Why is this significant? Because as Stinson has told me, Sturdevant, and anyone else who asks, every $10 a barrel increase in the cost of oil knocks .2 to .3 percent off the real growth of gross domestic product in the national (and, by extension, the state) economy. And the Global Insight projections contained in Stinson’s February forecast already foretold a slowing of GDP growth to just .7 percent in the first quarter of 2009. Of course those numbers were based on Global Insight’s low-balling of oil prices. So if they were forecasting $80 a barrel oil for 2009 and it is instead $120 a barrel (it was $127 a barrel on Friday), and every $10 a barrel increase costs us .2 to .3 percent in growth, it is entirely possible that the economy in early 2009 will actually be contracting.
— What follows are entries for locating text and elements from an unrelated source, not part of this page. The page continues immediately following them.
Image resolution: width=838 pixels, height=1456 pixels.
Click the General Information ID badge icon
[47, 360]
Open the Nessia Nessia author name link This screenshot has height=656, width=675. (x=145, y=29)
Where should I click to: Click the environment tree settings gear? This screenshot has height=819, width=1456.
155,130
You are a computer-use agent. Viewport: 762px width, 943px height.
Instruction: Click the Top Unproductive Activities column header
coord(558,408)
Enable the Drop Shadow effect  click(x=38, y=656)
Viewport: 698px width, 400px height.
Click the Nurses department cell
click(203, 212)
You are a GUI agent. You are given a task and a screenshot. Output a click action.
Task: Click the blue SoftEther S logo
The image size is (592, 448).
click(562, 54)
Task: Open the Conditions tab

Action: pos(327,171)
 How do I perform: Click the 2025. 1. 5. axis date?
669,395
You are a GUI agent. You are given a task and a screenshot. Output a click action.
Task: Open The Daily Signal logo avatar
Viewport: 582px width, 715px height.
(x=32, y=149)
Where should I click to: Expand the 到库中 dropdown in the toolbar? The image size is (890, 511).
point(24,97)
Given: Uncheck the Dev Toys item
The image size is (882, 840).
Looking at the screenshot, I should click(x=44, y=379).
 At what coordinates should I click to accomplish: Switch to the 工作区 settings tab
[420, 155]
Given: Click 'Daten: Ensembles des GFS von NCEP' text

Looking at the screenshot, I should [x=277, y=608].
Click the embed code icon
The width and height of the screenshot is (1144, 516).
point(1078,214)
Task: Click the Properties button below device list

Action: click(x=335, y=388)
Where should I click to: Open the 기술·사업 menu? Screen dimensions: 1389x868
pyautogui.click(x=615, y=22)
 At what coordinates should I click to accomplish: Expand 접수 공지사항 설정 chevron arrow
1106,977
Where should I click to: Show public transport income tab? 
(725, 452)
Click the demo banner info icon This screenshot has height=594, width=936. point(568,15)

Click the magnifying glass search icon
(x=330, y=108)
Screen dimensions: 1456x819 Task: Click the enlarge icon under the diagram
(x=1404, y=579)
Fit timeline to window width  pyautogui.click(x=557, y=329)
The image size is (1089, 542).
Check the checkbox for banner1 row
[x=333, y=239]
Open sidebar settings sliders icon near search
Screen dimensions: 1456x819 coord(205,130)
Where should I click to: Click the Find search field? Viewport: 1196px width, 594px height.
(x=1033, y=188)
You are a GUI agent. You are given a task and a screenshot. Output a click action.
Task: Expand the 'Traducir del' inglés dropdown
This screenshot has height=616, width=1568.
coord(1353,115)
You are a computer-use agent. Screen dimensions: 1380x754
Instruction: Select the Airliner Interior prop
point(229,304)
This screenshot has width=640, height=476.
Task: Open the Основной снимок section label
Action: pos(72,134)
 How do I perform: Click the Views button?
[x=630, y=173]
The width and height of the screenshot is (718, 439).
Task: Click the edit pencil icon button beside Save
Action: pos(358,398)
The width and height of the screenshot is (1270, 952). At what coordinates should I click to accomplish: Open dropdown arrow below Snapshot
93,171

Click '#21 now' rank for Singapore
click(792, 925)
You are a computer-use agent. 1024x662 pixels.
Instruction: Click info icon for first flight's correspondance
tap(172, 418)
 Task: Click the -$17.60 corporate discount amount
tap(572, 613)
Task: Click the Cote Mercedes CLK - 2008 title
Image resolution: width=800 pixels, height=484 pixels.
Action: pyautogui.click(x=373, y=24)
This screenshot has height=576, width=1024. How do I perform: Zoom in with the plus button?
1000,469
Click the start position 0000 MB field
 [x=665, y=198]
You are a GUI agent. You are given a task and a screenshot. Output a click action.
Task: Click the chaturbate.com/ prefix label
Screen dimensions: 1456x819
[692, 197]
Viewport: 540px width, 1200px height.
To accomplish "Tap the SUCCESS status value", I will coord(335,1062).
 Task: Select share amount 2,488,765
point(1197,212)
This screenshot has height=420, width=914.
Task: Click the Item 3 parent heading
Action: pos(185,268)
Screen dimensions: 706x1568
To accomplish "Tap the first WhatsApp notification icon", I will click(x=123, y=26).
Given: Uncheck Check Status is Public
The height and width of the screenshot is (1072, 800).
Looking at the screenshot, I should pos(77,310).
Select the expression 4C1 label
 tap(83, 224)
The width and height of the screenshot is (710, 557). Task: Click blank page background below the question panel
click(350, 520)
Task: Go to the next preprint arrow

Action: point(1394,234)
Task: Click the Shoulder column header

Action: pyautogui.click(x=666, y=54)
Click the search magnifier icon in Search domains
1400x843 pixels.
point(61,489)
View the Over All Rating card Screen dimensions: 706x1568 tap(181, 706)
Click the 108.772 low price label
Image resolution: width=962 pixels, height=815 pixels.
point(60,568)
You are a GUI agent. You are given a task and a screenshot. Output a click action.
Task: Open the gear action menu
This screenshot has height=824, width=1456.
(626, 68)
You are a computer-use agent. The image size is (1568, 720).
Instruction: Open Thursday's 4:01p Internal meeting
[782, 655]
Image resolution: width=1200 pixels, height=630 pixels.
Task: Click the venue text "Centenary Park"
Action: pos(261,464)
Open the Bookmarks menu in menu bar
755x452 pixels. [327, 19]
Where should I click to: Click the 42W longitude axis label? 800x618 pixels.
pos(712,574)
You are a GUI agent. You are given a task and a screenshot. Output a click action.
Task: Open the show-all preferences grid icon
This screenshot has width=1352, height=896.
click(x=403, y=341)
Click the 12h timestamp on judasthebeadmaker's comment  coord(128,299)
Stinson refuses to explicitly predict this will happen, but has continually warned of the danger. In today’s Strib, he says, “We’re in a particularly fragile time right now economically. In a lot of ways, we are in uncharted territory.”
The 2008-09 biennial budget cycle runs out at the end of June 2009. If the state is indeed mired in recession early in 2009, then, as Stinson says in the Strib, “If we don’t have a significant reserve left, we’ve got no flexibility at all. You can’t raise taxes fast enough. You can’t even do shifts, because you’re almost out of money to shift” due to the fact the state budget cycle is ending. If the $500 million in the budget reserve and cash flow accounts aren’t enough, the only alternative is nasty, short-term cuts just to keep government running.
And then you are looking at a multi-billion real-dollar deficit with no reserves on hand. According to the February forecast, the general fund is projected to face a $1.086 billion operating shortfall for the 2010-11 biennium. Factoring in inflation adds another $1.04 billion to the deficit, meaning that the state would be required to come up with an additional $2.126 billion just to maintain the same level of purchasing power for its general fund services.
So, enjoy this era of bipartisan goodwill while it lasts. Because budgetary pain and strife are on the horizon.